Write out the following lines word for word, from the first to the last.

- Extracted records
- - - - - - -

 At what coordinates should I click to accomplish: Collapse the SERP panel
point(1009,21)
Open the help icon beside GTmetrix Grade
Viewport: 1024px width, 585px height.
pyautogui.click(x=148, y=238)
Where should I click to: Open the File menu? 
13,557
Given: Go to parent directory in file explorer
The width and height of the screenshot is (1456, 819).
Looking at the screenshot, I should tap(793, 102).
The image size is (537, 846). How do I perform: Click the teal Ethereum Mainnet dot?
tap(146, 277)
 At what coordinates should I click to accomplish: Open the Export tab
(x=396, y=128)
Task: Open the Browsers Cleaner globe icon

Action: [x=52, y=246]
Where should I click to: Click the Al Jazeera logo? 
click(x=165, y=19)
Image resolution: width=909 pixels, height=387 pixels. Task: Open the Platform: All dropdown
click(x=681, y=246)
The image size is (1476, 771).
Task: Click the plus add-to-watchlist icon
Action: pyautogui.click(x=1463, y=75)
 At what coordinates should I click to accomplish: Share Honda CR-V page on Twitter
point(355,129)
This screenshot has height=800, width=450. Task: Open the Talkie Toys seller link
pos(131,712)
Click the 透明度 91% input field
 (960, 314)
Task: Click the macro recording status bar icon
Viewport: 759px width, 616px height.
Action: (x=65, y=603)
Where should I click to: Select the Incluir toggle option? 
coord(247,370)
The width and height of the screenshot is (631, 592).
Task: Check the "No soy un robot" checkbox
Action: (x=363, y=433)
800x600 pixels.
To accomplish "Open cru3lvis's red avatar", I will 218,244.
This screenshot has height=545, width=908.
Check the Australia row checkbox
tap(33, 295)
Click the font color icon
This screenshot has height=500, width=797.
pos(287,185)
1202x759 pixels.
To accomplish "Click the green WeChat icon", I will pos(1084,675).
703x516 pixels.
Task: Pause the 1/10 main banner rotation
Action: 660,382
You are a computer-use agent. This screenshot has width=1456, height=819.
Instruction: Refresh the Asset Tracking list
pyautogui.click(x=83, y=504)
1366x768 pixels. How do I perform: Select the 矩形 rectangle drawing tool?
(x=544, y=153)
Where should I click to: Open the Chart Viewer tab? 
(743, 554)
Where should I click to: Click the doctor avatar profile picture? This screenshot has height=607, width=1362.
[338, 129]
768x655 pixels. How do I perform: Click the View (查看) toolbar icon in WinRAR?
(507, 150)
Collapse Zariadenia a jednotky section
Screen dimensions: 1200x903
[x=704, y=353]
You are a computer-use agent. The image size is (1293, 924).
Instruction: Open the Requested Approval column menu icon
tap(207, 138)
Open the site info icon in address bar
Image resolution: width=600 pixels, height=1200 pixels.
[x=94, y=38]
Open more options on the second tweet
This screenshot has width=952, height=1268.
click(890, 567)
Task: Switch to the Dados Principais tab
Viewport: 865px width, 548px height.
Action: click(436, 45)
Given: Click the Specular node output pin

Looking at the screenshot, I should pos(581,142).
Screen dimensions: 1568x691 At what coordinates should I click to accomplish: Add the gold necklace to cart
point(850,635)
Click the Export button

- - - - - - -

- Finished answer
 At what coordinates should I click to accomplish: Collapse the SERP panel
point(1009,21)
Open the help icon beside GTmetrix Grade
Viewport: 1024px width, 585px height.
pyautogui.click(x=148, y=238)
Where should I click to: Open the File menu? 
13,557
Given: Go to parent directory in file explorer
The width and height of the screenshot is (1456, 819).
Looking at the screenshot, I should tap(793, 102).
The image size is (537, 846). How do I perform: Click the teal Ethereum Mainnet dot?
tap(146, 277)
 At what coordinates should I click to accomplish: Open the Export tab
(x=396, y=128)
Task: Open the Browsers Cleaner globe icon

Action: [x=52, y=246]
Where should I click to: Click the Al Jazeera logo? 
click(x=165, y=19)
Image resolution: width=909 pixels, height=387 pixels. Task: Open the Platform: All dropdown
click(x=681, y=246)
The image size is (1476, 771).
Task: Click the plus add-to-watchlist icon
Action: pyautogui.click(x=1463, y=75)
 At what coordinates should I click to accomplish: Share Honda CR-V page on Twitter
point(355,129)
This screenshot has height=800, width=450. Task: Open the Talkie Toys seller link
pos(131,712)
Click the 透明度 91% input field
 (960, 314)
Task: Click the macro recording status bar icon
Viewport: 759px width, 616px height.
Action: (x=65, y=603)
Where should I click to: Select the Incluir toggle option? 
coord(247,370)
The width and height of the screenshot is (631, 592).
Task: Check the "No soy un robot" checkbox
Action: (x=363, y=433)
800x600 pixels.
To accomplish "Open cru3lvis's red avatar", I will 218,244.
This screenshot has height=545, width=908.
Check the Australia row checkbox
tap(33, 295)
Click the font color icon
This screenshot has height=500, width=797.
pos(287,185)
1202x759 pixels.
To accomplish "Click the green WeChat icon", I will pos(1084,675).
703x516 pixels.
Task: Pause the 1/10 main banner rotation
Action: 660,382
You are a computer-use agent. This screenshot has width=1456, height=819.
Instruction: Refresh the Asset Tracking list
pyautogui.click(x=83, y=504)
1366x768 pixels. How do I perform: Select the 矩形 rectangle drawing tool?
(x=544, y=153)
Where should I click to: Open the Chart Viewer tab? 
(743, 554)
Where should I click to: Click the doctor avatar profile picture? This screenshot has height=607, width=1362.
[338, 129]
768x655 pixels. How do I perform: Click the View (查看) toolbar icon in WinRAR?
(507, 150)
Collapse Zariadenia a jednotky section
Screen dimensions: 1200x903
[x=704, y=353]
You are a computer-use agent. The image size is (1293, 924).
Instruction: Open the Requested Approval column menu icon
tap(207, 138)
Open the site info icon in address bar
Image resolution: width=600 pixels, height=1200 pixels.
[x=94, y=38]
Open more options on the second tweet
This screenshot has width=952, height=1268.
click(890, 567)
Task: Switch to the Dados Principais tab
Viewport: 865px width, 548px height.
Action: click(436, 45)
Given: Click the Specular node output pin

Looking at the screenshot, I should pos(581,142).
Screen dimensions: 1568x691 At what coordinates should I click to accomplish: Add the gold necklace to cart
point(850,635)
Click the Export button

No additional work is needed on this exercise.